Fundada em 2010, a Meituan é um verdadeiro “super app” chinês. Muito além da entrega de refeições, o aplicativo integra serviços como reservas de hotéis, venda de ingressos, transporte urbano e até turismo digital. Em 2024, a empresa registrou um faturamento de cerca de US$ 46 bilhões e realizou impressionantes 30 bilhões de entregas, consolidando-se como a maior empresa de delivery do mundo.
O que muda com a entrada no Brasil?
A Meituan já está se estruturando para operar no país: iniciou negociações com operadores logísticos e trabalha na regularização tributária para atuar de acordo com as leis brasileiras.
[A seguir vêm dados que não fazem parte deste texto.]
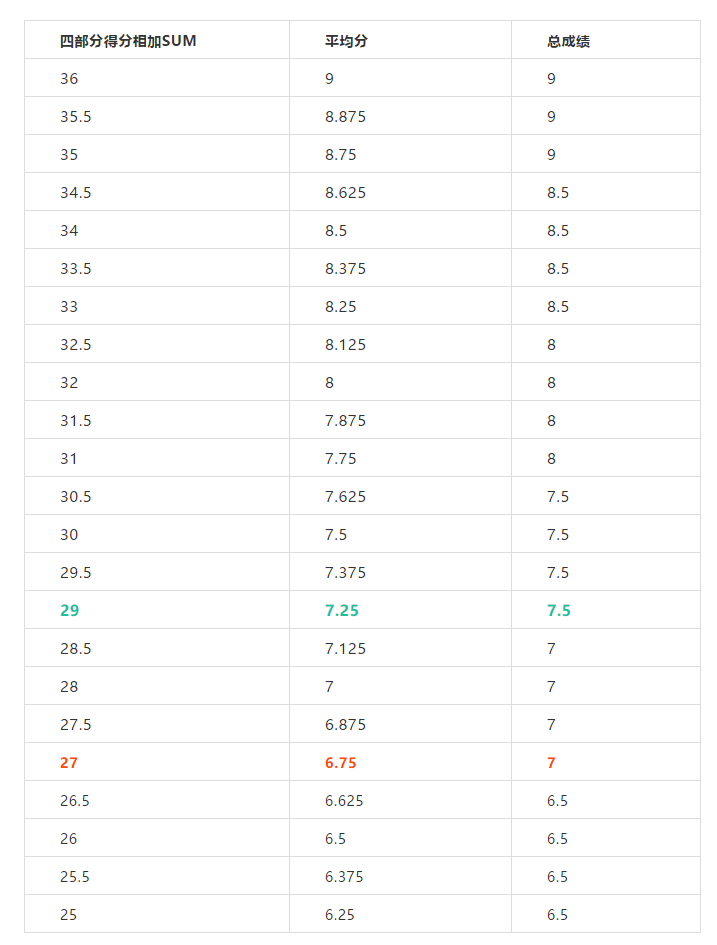Select the red highlighted 27 sum cell
Image resolution: width=717 pixels, height=945 pixels.
pyautogui.click(x=157, y=762)
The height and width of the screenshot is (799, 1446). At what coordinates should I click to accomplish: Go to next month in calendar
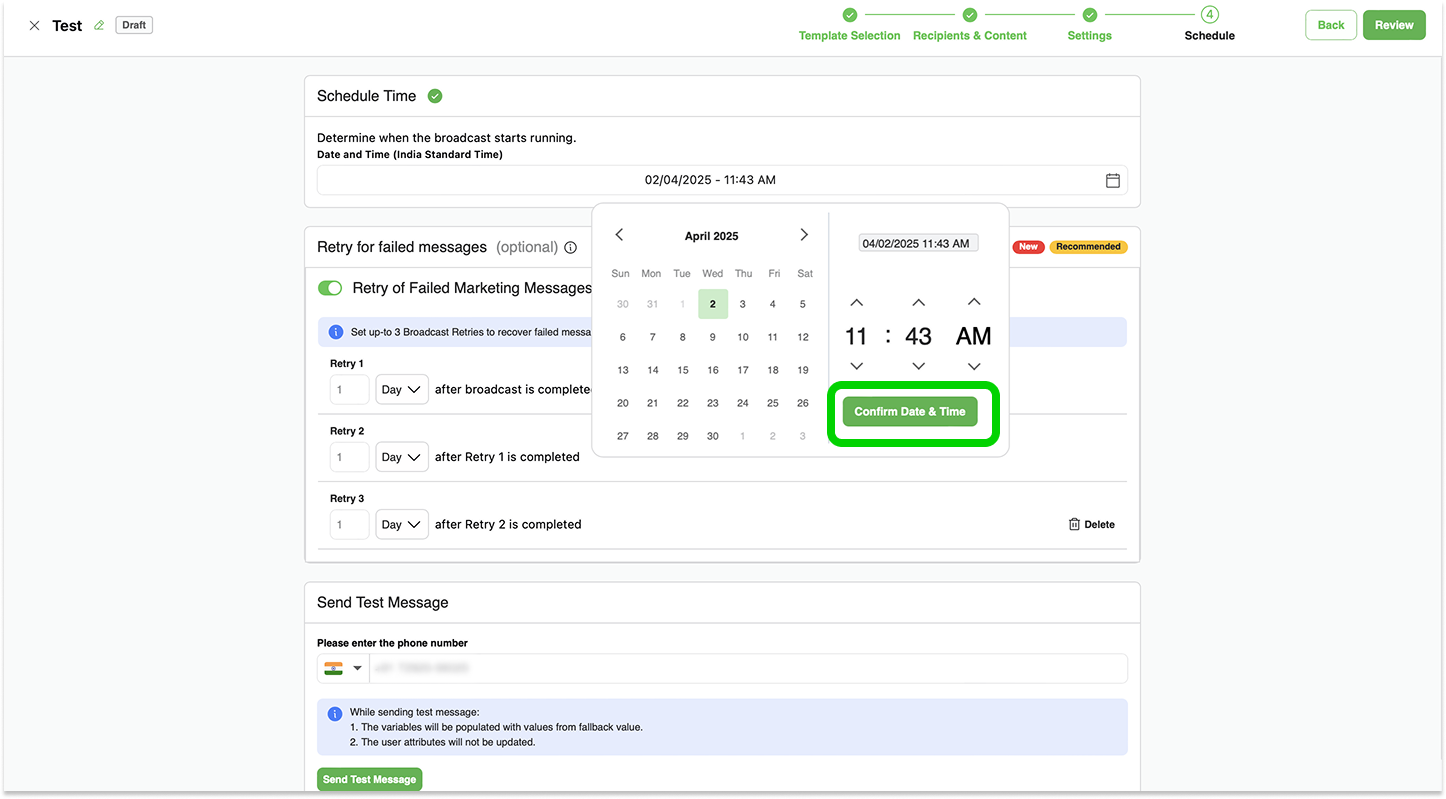tap(804, 235)
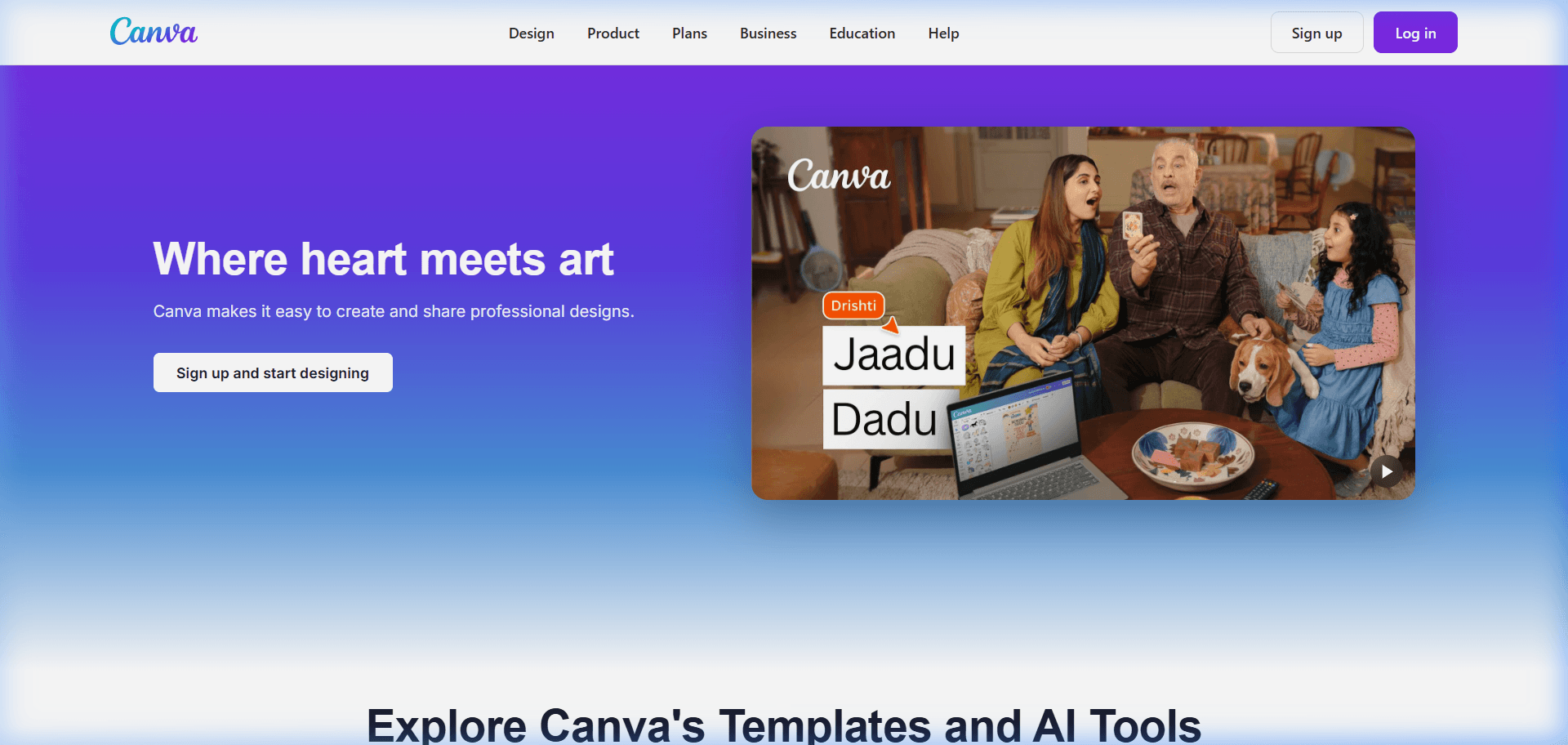
Task: Select the play icon circle overlay
Action: 1386,471
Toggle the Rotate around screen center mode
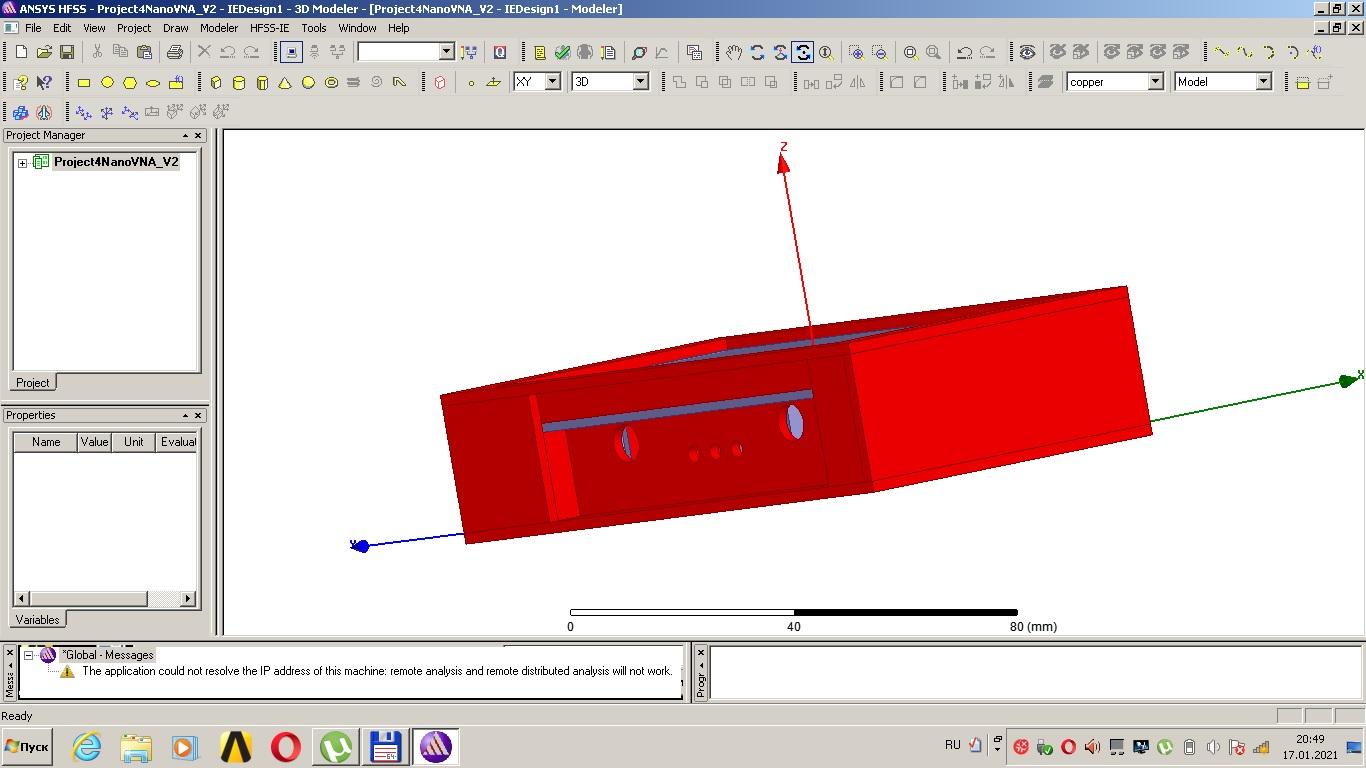The image size is (1366, 768). click(803, 52)
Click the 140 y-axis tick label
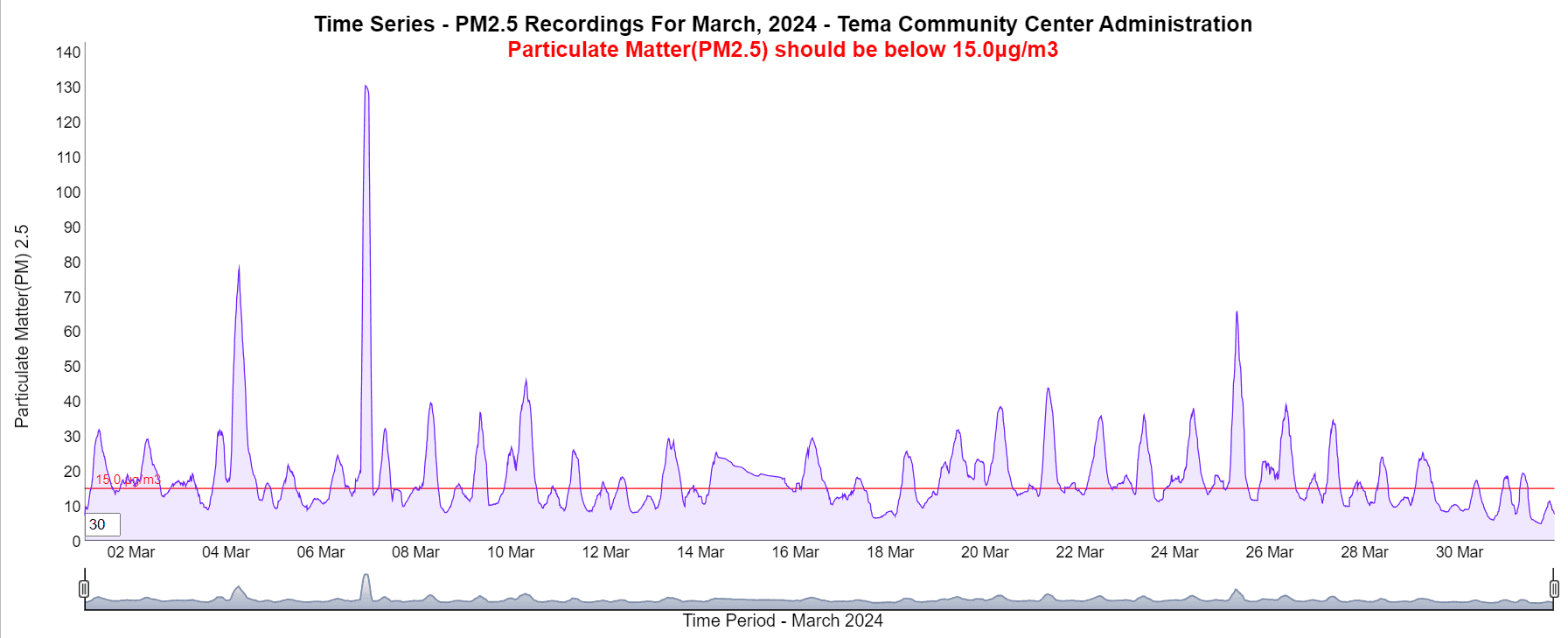Screen dimensions: 1568x638 [x=68, y=53]
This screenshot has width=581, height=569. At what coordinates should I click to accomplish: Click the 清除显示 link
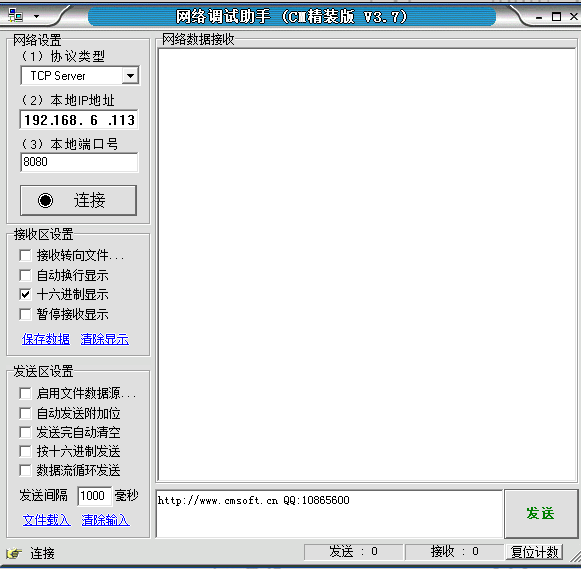pyautogui.click(x=105, y=339)
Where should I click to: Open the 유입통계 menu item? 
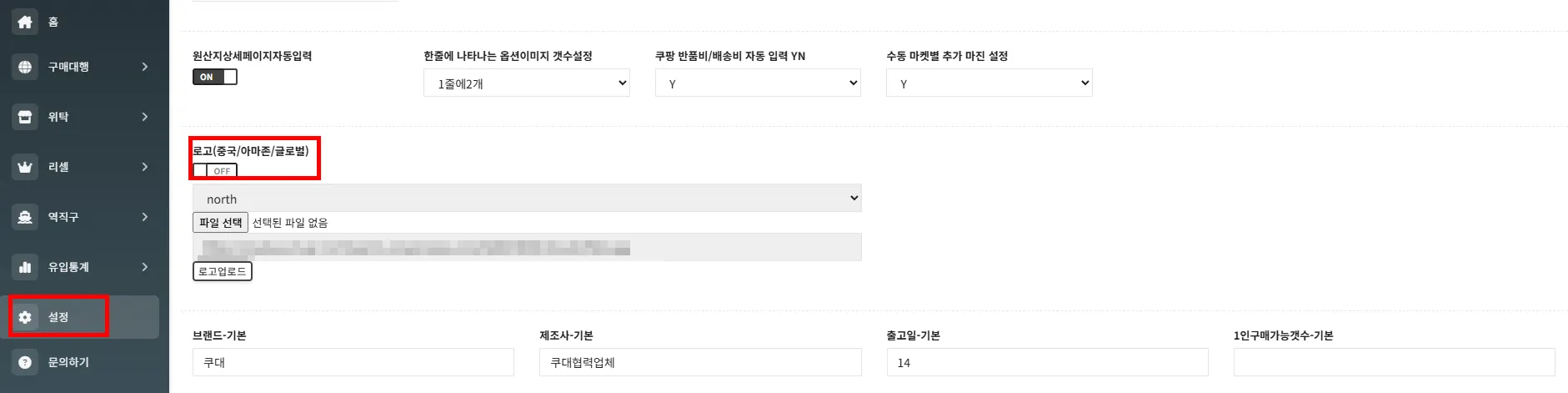pos(68,267)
A expectativa é de que a empresa traga sua expertise tecnológica e sua estratégia de serviços integrados, o que pode mexer com todo o ecossistema de apps de entrega por aqui.
E a concorrência já está atenta. Hoje, o iFood domina mais de 80% do mercado brasileiro de delivery. No entanto, a chegada de um novo player desse porte pode estimular inovações, baixar preços e oferecer novas possibilidades para consumidores, restaurantes e entregadores.
Um detalhe curioso
Apesar de se posicionar como possível concorrente direta, a Meituan tem uma ligação indireta com o iFood. A Prosus, controladora do iFood, detém cerca de 4% de participação na Meituan. Isso torna o cenário ainda mais interessante — e complexo.
O que esperar?
Se a Meituan seguir no Brasil a mesma lógica de atuação usada na China, podemos ver o surgimento de um novo tipo de aplicativo, que vai muito além do simples delivery de comida. A tendência é que a empresa traga ao país um modelo mais completo, onde o usuário possa resolver boa parte do seu dia a dia dentro do mesmo app.
Para consumidores e empreendedores, é uma notícia animadora. Para o iFood? Um alerta.